HHS Inks $20 Million Contract to Sell Obamacare to Skeptical Public
Lachlan Markay /
The Department of Health and Human Services has inked a $20 million contract with a top public-relations firm to sell aspects of the Obamacare law to the American public.
According to a report in PR Week, HHS’s Center for Medicare and Medicaid Services has awarded the contract to PR firm Porter Novelli. The firm has offices worldwide, and boasts PepsiCo, Hewlett Packard, and the Centers for Disease Control and Prevention as existing clients.
According to The Hill, the Porter Novelli campaign is “designed to educate the public about how to stay healthy and prevent illnesses.” It will do so by highlighting provisions of Obamacare.

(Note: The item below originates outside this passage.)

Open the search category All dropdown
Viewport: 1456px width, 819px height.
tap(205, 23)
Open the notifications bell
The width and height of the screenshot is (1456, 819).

The PR push is part of a sustained effort to try to sell the unpopular Obamacare law to the American public. Last year, HHS asked Congress to quadruple the budget for its public affairs office – to nearly $20 million – and nearly double the size of the office’s staff. The department insisted the changes were necessary to “help Americans understand and access their benefits and information under the law.”

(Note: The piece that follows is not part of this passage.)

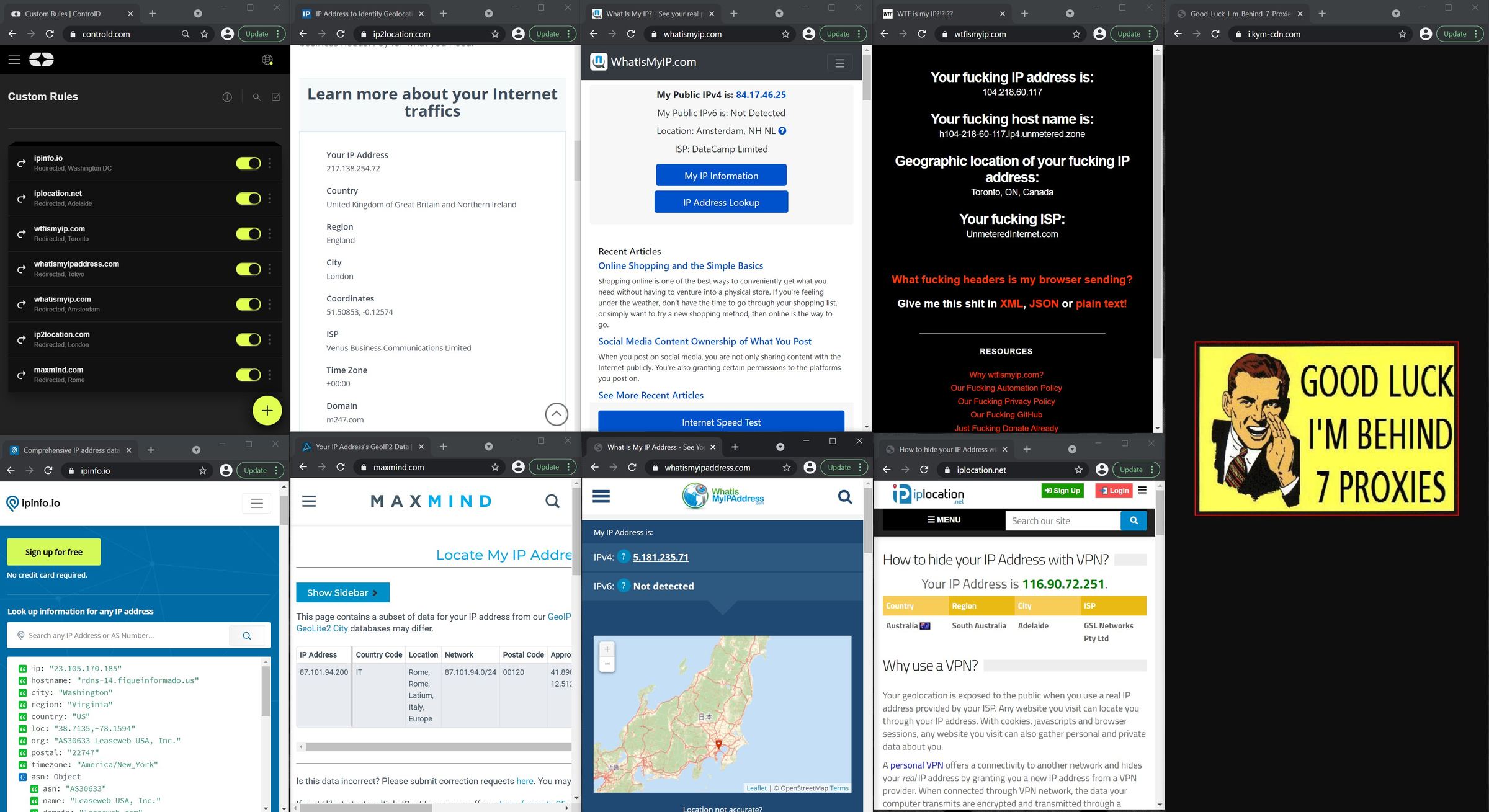The height and width of the screenshot is (812, 1489).
Task: Open the ControlD hamburger navigation menu
Action: coord(14,59)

A Freedom of Information Act request filed by the group Judicial Watch last year revealed the lengths to which HHS has gone to attempt to sell Obamacare to a skeptical public:
- The Obama HHS launched a campaign to track Internet searches and to use online search engines such as Google and Yahoo to drive traffic to a government website promoting Obama’s health care overhaul. Using “pay-per-click” advertising tools, such as Google Adwords, HHS purposely targeted people searching the term “Obamacare,” a word that has been described as “disparaging” by political agents of the president.
- According to a budget summary prepared by Ogilvy, from October 2010 through February 2011, the Obama administration spent $1,435,009 on these online advertisements alone, including advertising campaigns with Google and Yahoo, almost $300,000 per month.

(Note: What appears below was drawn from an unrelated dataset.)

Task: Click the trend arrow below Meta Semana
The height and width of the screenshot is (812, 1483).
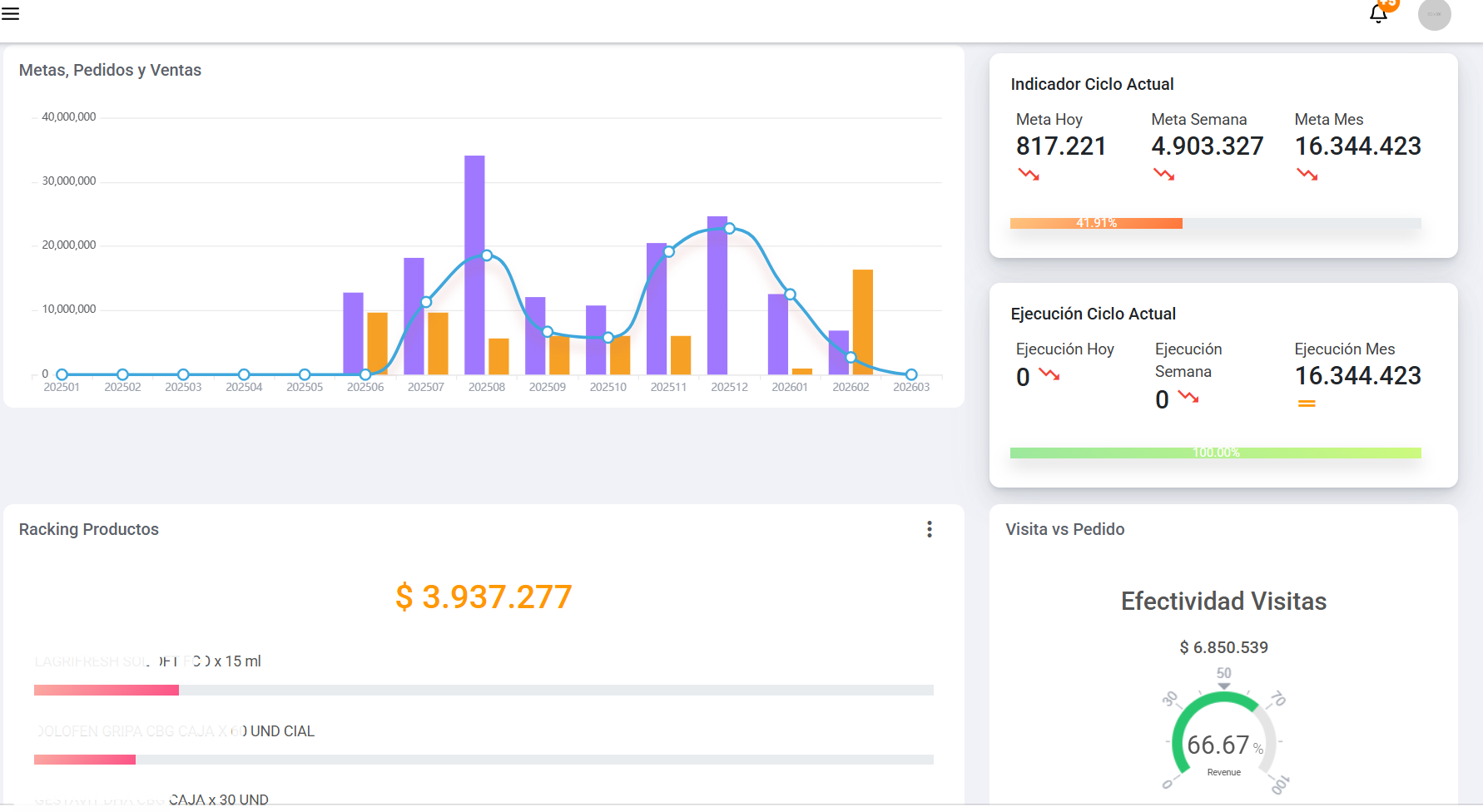Action: point(1163,175)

- A number of documents address the need to target the Obamacare propaganda campaign to Hispanics, blacks, and women. For example, according to an email from Chris Beakey, vice president of Ogilvy PR Worldwide, to HHS officials on Dec. 16, 2010, summarizing a conference call, “You want to utilize the bulk of their paid media efforts (which would include expenditures for Radio One and Univision) on media that reaches African Americans and Hispanics. The money will go farther and these audiences continue to be a top priority.”
- A Jan. 18, 2011, email from Ogilvy to HHS New Media Communications Director Julia Eisman notes with respect to a Spanish banner ad campaign, “I realize we really can’t use the blond mom and child for this audience.”
The Obama administration has also coordinated with liberal activist groups and friendly media organizations to spin the law in a positive light. Scribe published a four-page strategy memo in March that revealed the White House’s comprehensive public-relations campaign for the second anniversary of Obamacare and Supreme Court oral arguments.
This isn’t the first time HHS has tried to convince the American people about the benefits of a government-run health care program. After passage of a controversial Medicare prescription drug plan in 2003, the Bush administrated budgeted $123.6 million for ads touting the program. Some of the TV ads associated with the campaign drew fire for using actors who posed as journalists.